**GOAL OF THE EXERCISE**:
Would you transcribe the lines running from the one that holds "The height and" to the last line of the records? Leave every picture out.
*** Opening LISTED RECORDS ***
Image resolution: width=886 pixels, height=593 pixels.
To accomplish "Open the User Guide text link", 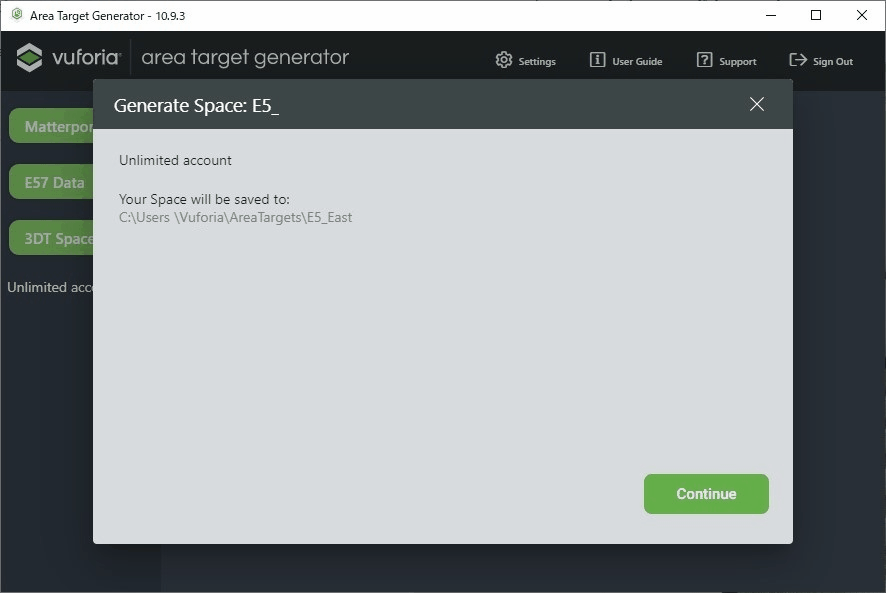I will pyautogui.click(x=637, y=62).
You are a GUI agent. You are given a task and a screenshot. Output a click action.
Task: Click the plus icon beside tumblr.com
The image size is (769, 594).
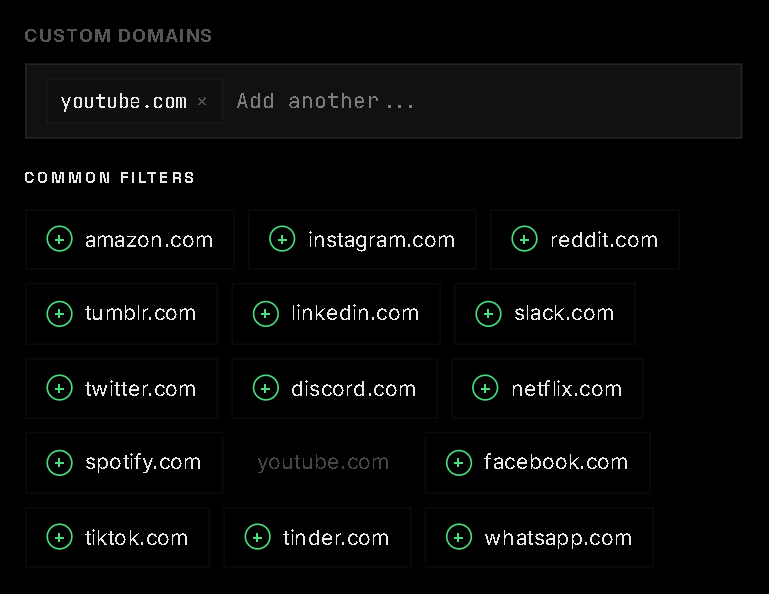tap(59, 313)
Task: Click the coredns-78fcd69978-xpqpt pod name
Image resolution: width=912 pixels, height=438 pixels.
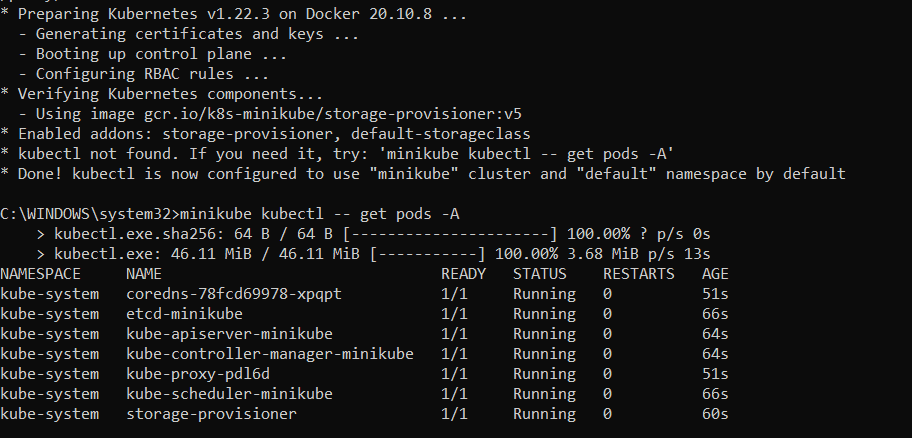Action: [x=234, y=294]
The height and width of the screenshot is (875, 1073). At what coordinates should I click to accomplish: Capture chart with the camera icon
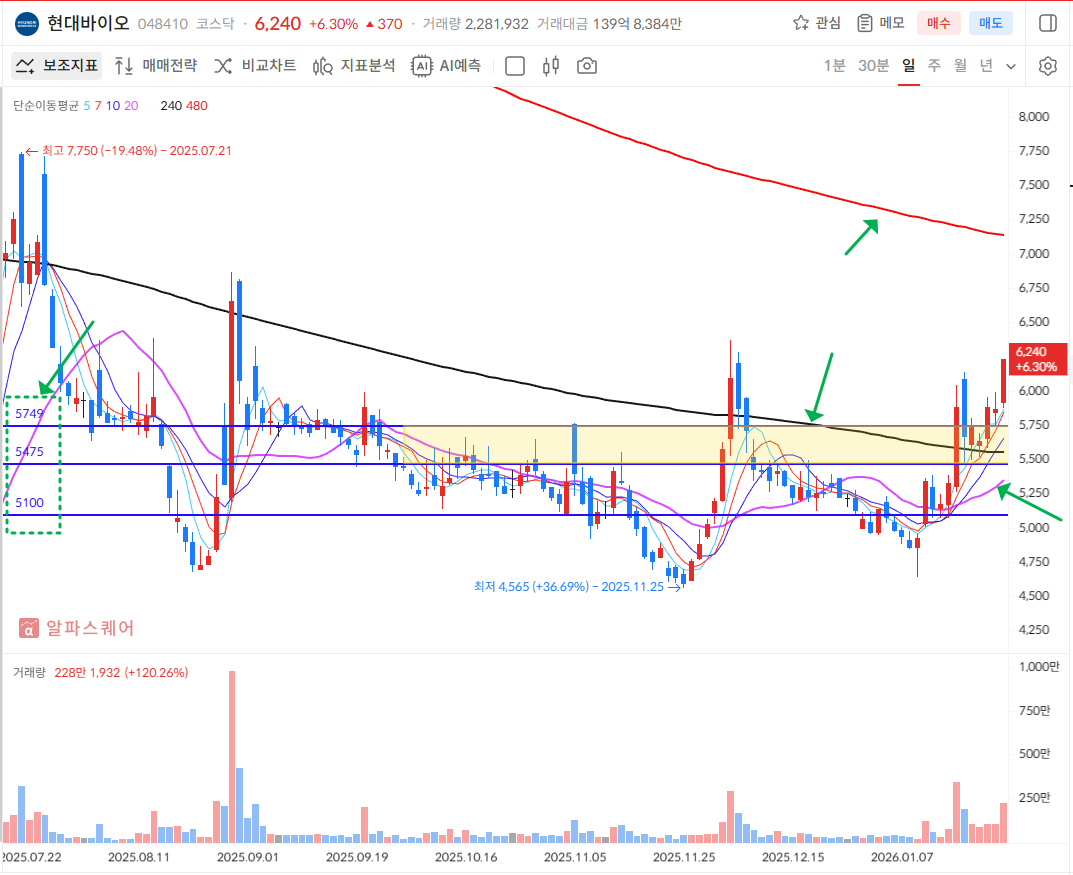[587, 66]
*** Closing LISTED RECORDS ***
**REPLY**:
The height and width of the screenshot is (875, 1073). At what coordinates should I click to accomplish: Capture chart with the camera icon
[587, 66]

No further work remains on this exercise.